- Text block:
>>>
These types of physical debilities impact underclass communities disproportionately due primarily to anemic access to quality produce, meats, grains and vegetables in our communities.

Ecology

Of equal concern is the ecological impact of multinational corporate agri-concerns, from the exploitation of Third World brothers and sisters – some 90 percent of the produce consumed in the U.S. is grown in the Third World, while the majority of the rest comes from large corporate farms – to the adverse environmental impact of greenhouse gas emissions from shipping food thousands of miles to reach our tables. Yet it is within our power to change this dynamic by embracing sustainable urban farming as a viable alternative.

Reclaiming vacant lots

Throughout the underclass communities of Amerika, especially in the wake of record foreclosures and the intentional gentrification of our communities, there are vacant lots, open plots and tracts of aimless dirt that we can reclaim and transform into urban gardens that will not only feed the communities healthy and nutritious food, but also provide a valuable and significant source of revenue for them.

Health and wealth, Dignity, Own your Economy!

Consider that less than 2 percent of the food consumed in metropolitan areas in the U.S. is grown there. Yet urban areas consume billions of dollars worth of food each year, including junk food, sodas, fast food, condiments and processed snacks that, unfortunately, are staples of many poor folks’ diets because the stuff is cheap and filling. 

But if our food was locally produced, it would not only be healthier and 50 percent cheaper than if you bought it at your supermarket, but also serve as a source of revenue for the community by selling the surplus to local chefs, restaurants and our own farmers markets, while relying on organic and other agricultural advances to increase both quality and yields.

Less than 2 percent of the food consumed in metropolitan areas in the U.S. is grown there. If our food was locally produced, it would not only be healthier and 50 percent cheaper than if you bought it at your supermarket, but also serve as a source of revenue for the community.

Examples

We’d like to illustrate what we propose more clearly using Cleveland, Ohio, as an example. According to Entrepreneur Magazine (October 2011), by increasing local urban farming by 5 percent in greater Cleveland it would translate into $750 million more in revenue for local purveyors. When was the last time a $750 million business was relocated to your community, let alone the hood, barrio or trailer park?

Cleveland based business development analyst Michael Shuman did a study on what would happen if northeast Ohio managed to provide 25 percent more of the food it consumed. This report revealed that such a move would create over 27,000 new jobs, increase annual regional output by $4.2 billion and grow tax revenue by more than $125 million.

If northeast Ohio managed to provide 25 percent more of the food it consumed, it would create over 27,000 new jobs, increase annual regional output by $4.2 billion and grow tax revenue by more than $125 million.
In 2007, Cleveland became the first city in the U.S. to zone for community gardens. It now subsidizes farms in the city’s core and the 6-acre farm plot that opened recently in the heart of the Ohio City neighborhood of Cleveland, only a few blocks from the Riverview Towers projects, not only services surrounding restaurants, but our brothers and sisters from the Riverview projects can buy fresh produce just outside their building, closer than the Safeway, Kroger or fast food joint, and 50 percent cheaper than its regular price. 

Now imagine if that 6-acre farm was collectively owned and operated by the residents of the Riverview Towers projects. That’s exactly what we are proposing here.
<<<
- Data extract:
>>>
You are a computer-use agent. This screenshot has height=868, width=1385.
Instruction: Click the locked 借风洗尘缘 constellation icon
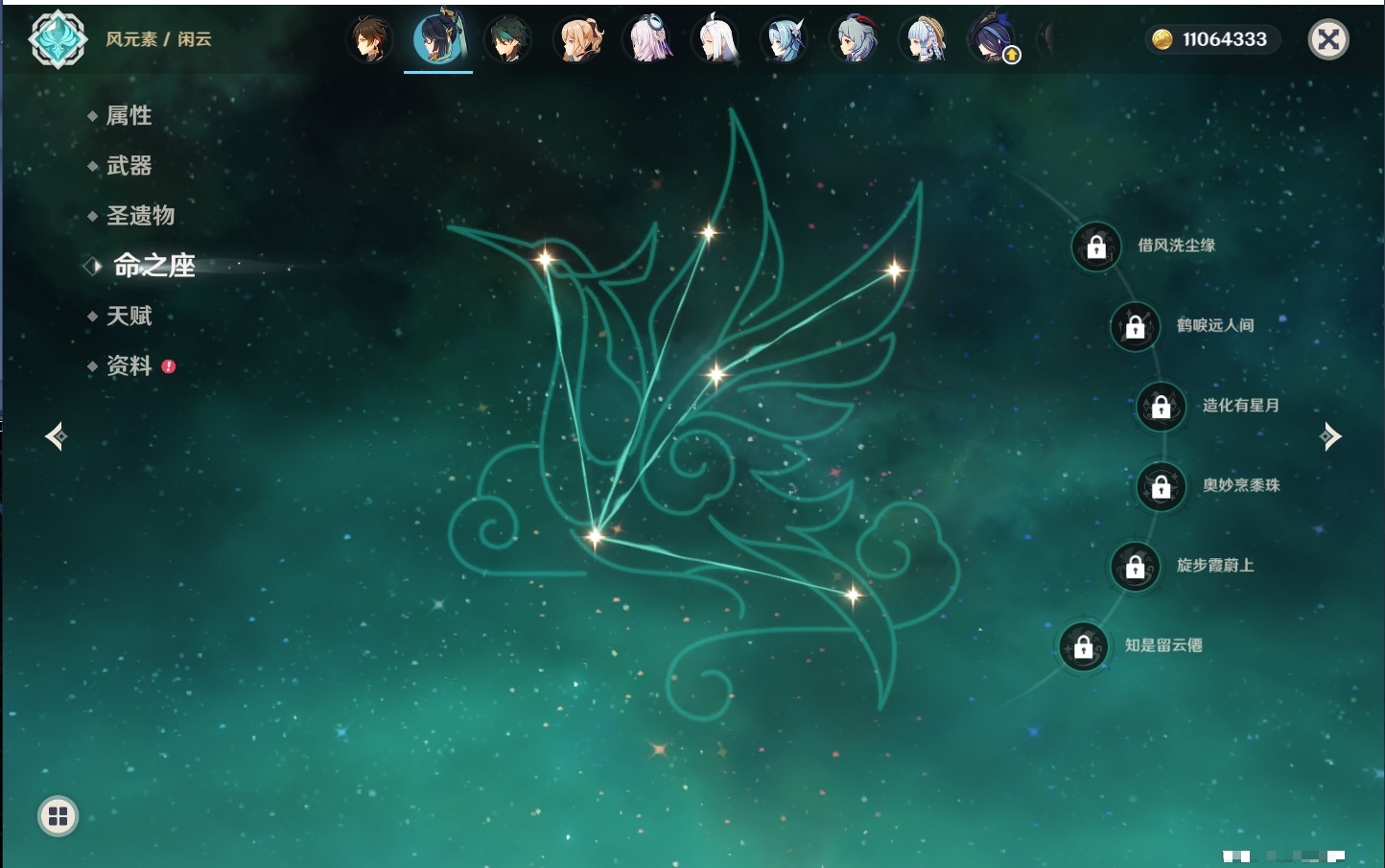point(1096,247)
<<<
- Written task 1: Please condense the paragraph in the urban farming text that begins "Cleveland based business development analyst Michael Shuman" into a short bulleted list that keeps its main facts.
- Written task 2: According to the urban farming text, in what year did Cleveland become the first U.S. city to zone for community gardens?
- Written task 3: Extend the urban farming text onward from its final sentence.

- Written answer 1:
- Michael Shuman, a Cleveland-based business development analyst, studied what would happen if northeast Ohio provided 25 percent more of the food it consumed.
- The report found it would create over 27,000 new jobs.
- It would raise annual regional output by $4.2 billion.
- It would increase tax revenue by more than $125 million.

- Written answer 2: 2007.

- Written answer 3:
We call on our brothers and sisters – all who believe in a sustainable future  – to link with local underclass community organizers and pool their assets, expertise and labor to educate, organize and mobilize the community’s residents for the sustainable community agricultural commune (SCA commune) [or in short: Sustainable Agricultural Commune, S.A.C.]. 

Steps

Canvassing the community and cataloguing plots of land

Our first step will be in canvassing the community, distributing fliers to everyone, about our intention of building the SCA commune with that community, then going through the meticulous process of cataloging each square yard of land, no matter how large or small the plot – who owns it, and what it will take to get it zoned and secured for community use.

Which crops grow best?

Simultaneously, another survey of that community and the local businesses which use produce and poultry must be conducted to determine which fruits, vegetables, herbs and grains are most widely consumed, popular and commercially valued in that community and area.

Once done this must be compared to which crops among those will grow most effectively and profusely in that unique climate and environment.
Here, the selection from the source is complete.